_DOCUMENT PASSAGE_.
• • • • •
Minister for Transport
- In office 13 May 1965 – 3 January 1975
- Premier: Sir Robert Askin
- Preceded by: John McMahon
- Succeeded by: Wal Fife

Member of the New South Wales Parliament for Maitland
- In office 3 March 1956 – 29 August 1980
- Preceded by: Walter Howarth
- Succeeded by: Peter Toms

Personal details
- Born: Milton Arthur Morris 2 April 1924 Mayfield, New South Wales
- Died: 27 February 2019 (aged 94) Mayfield, New South Wales
- Party: Liberal Party
- Spouse: Colleen Joan Burgess
- Children: One son, three daughters
- Awards: Officer of the Order of Australia Officer of the Order of Polonia Restituta (Poland)

Military service
- Allegiance: Australia
- Branch/service: Royal Australian Navy (1942) Australian Army (1942–45)
- Years of service: 1942–1945
- Rank: Private
- Unit: Volunteer Defence Corps
- Battles/wars: Second World War

= Milton Morris =

Australian politician (1924–2019)

Milton Arthur Morris (2 April 1924 – 27 February 2019) was an Australian politician who represented the Electoral district of Maitland between 3 March 1956 and 29 August 1980 for the Liberal Party. He helped pass several laws promoting automobile safety.

==Early life==
He was born in April 1924 at Mayfield, New South Wales, to Arthur Henry Morris, a railway guard, and his wife Janet Thomson. He was educated at Wickham Public School and Newcastle Junior Boys High School. Morris briefly joined the Royal Australian Navy in 1942 before transferring to the part-time Volunteer Defence Corps, where he served as an anti-aircraft gunner from 1942 until 1945. He married Colleen Joan Burgess on 13 October 1945. They had one son and three daughters.

==Political career==
Morris joined the Liberal Party in 1954 and was a member of the Tarro Branch of the Party. He was a Councillor on the Lower Hunter Shire (1954–1958). With the retirement of Incumbent member for Maitland, Walter Howarth, Morris was preselected by the Liberal Party and won the seat at that election. He subsequently won re-election at the 1956, 1959, 1962, 1965, 1968, 1971, 1973, 1976 and 1978 New South Wales State elections.

During his political career Morris held various portfolios in the Askin Government, Lewis Government and Willis Government including Minister for Transport (1965–1975). During his tenure of that portfolio, he introduced the breathalyser, radar speed traps, compulsory wearing of seat belts and a number of other road-safety initiatives partly though his formation of the scientifically-based Traffic Accident Research Unit, led by Dr Michael Henderson. He was also Minister for Lands, Minister for Forests (1975–1975) and Minister for Decentralisation and Development (1976–1976).
• • • • •
Data for locating visible targets:
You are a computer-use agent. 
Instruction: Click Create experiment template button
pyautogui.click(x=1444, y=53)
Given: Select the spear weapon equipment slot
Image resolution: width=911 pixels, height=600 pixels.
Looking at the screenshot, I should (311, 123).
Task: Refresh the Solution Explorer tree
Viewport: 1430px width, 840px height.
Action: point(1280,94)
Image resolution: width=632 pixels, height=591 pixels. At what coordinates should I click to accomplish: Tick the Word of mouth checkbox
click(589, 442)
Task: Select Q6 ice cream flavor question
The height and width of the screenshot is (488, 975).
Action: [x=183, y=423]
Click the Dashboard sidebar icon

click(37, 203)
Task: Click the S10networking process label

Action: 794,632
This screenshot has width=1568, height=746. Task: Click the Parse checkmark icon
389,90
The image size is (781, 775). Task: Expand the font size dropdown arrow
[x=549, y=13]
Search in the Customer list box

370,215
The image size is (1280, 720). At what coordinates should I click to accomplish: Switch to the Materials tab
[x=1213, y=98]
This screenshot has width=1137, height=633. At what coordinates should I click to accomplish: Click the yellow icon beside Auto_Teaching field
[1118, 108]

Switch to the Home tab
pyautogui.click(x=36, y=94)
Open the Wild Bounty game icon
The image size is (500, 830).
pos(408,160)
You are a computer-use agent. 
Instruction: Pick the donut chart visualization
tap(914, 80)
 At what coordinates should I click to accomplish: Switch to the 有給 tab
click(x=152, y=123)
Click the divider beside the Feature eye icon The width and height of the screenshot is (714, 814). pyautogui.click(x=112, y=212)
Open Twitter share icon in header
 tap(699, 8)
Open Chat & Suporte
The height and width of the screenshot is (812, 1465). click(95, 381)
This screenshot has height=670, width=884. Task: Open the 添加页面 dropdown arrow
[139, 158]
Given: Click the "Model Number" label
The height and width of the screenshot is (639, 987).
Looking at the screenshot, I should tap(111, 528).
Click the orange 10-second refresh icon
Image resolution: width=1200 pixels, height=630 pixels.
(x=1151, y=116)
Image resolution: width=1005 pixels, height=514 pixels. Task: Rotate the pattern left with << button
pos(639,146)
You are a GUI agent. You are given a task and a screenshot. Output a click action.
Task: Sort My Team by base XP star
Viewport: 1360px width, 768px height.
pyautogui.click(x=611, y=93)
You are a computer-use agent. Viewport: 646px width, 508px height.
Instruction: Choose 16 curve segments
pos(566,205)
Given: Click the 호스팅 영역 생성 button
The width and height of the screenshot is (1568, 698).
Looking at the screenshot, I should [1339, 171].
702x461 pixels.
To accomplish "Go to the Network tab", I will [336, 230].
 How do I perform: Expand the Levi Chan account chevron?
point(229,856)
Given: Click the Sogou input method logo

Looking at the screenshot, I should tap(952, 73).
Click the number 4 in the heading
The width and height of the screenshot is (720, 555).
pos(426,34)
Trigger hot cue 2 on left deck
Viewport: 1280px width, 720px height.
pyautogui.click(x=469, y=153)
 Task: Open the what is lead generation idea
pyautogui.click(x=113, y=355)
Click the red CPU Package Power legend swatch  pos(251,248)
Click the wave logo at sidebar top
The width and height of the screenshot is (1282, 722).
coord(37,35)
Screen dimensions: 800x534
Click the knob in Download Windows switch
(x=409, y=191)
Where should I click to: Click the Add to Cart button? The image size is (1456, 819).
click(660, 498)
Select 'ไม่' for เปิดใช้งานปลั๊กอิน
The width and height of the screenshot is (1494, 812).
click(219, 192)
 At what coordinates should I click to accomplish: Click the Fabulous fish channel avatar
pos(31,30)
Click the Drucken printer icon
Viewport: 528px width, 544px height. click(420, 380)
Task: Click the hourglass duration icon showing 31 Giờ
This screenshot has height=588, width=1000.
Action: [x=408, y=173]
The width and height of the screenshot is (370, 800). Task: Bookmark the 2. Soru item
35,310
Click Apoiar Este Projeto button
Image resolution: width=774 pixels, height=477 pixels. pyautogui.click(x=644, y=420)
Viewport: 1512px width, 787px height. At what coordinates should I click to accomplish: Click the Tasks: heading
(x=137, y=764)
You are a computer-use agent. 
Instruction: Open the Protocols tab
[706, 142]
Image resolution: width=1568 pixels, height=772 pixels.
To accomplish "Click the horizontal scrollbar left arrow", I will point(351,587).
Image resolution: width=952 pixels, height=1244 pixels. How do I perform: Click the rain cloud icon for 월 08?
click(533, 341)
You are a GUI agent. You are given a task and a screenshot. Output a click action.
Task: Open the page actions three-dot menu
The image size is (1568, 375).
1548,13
• • • • •
_EXERCISE REQUIREMENTS_.
- a) In the Milton Morris article, set down the passage that begins at the words "Australian politician (1924–2019)" and stops after the words "promoting automobile safety.".
- b) Answer these questions from the Milton Morris article.
(i) Who led the Traffic Accident Research Unit?
(ii) What was the occupation of Morris's father?
(iii) On what date did Morris marry Colleen Joan Burgess?
- c) Summarize the Milton Morris article in two sentences.

_EXPECTED RESPONSES_.
- a)
Australian politician (1924–2019)

Milton Arthur Morris (2 April 1924 – 27 February 2019) was an Australian politician who represented the Electoral district of Maitland between 3 March 1956 and 29 August 1980 for the Liberal Party. He helped pass several laws promoting automobile safety.

- b)
(i) Dr Michael Henderson
(ii) Railway guard
(iii) 13 October 1945

- c) Milton Arthur Morris (1924–2019) was a Liberal Party politician who represented the Electoral district of Maitland in the New South Wales Parliament from 1956 to 1980. As Minister for Transport from 1965 to 1975, he introduced the breathalyser, radar speed traps, compulsory wearing of seat belts, and other road-safety initiatives.